* **EXERCISE**: Both the line below containing "663x530 pixels. How" and the line containing "Instruction: Open the Diff dropdown", along with every line between them, should be repeated exactly; no other line belongs in the answer.

━━━ INPUT MATERIAL ━━━

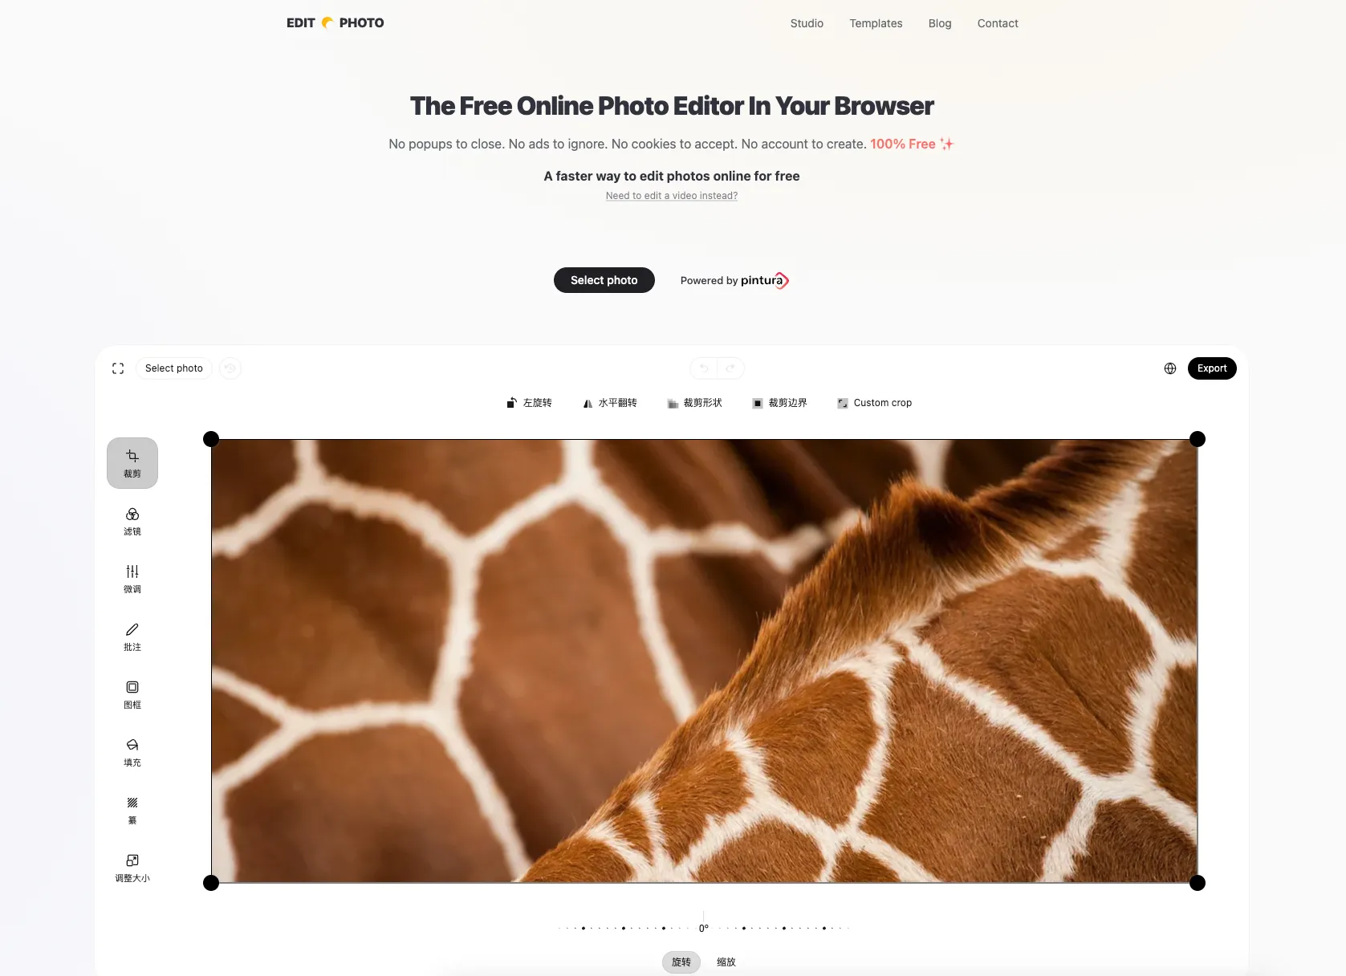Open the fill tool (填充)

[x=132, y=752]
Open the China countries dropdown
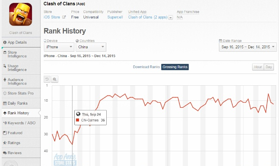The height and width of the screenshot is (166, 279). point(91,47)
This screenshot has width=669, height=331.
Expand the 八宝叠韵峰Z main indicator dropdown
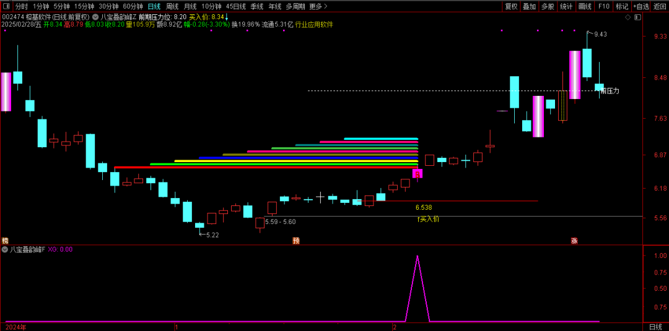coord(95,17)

━━━
━━━ INPUT MATERIAL ━━━

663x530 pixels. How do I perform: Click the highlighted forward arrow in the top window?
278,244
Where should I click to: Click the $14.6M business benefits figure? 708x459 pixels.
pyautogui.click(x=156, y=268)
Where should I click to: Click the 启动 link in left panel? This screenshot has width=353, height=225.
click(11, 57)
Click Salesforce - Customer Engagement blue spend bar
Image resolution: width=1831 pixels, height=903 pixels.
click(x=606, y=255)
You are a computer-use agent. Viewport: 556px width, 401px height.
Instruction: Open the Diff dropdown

━━━

* **OUTPUT OF THE TASK**:
663x530 pixels. How do I perform: Click the highlighted forward arrow in the top window?
278,244
Where should I click to: Click the $14.6M business benefits figure? 708x459 pixels.
pyautogui.click(x=156, y=268)
Where should I click to: Click the 启动 link in left panel? This screenshot has width=353, height=225.
click(11, 57)
Click Salesforce - Customer Engagement blue spend bar
Image resolution: width=1831 pixels, height=903 pixels.
click(x=606, y=255)
You are a computer-use agent. Viewport: 556px width, 401px height.
Instruction: Open the Diff dropdown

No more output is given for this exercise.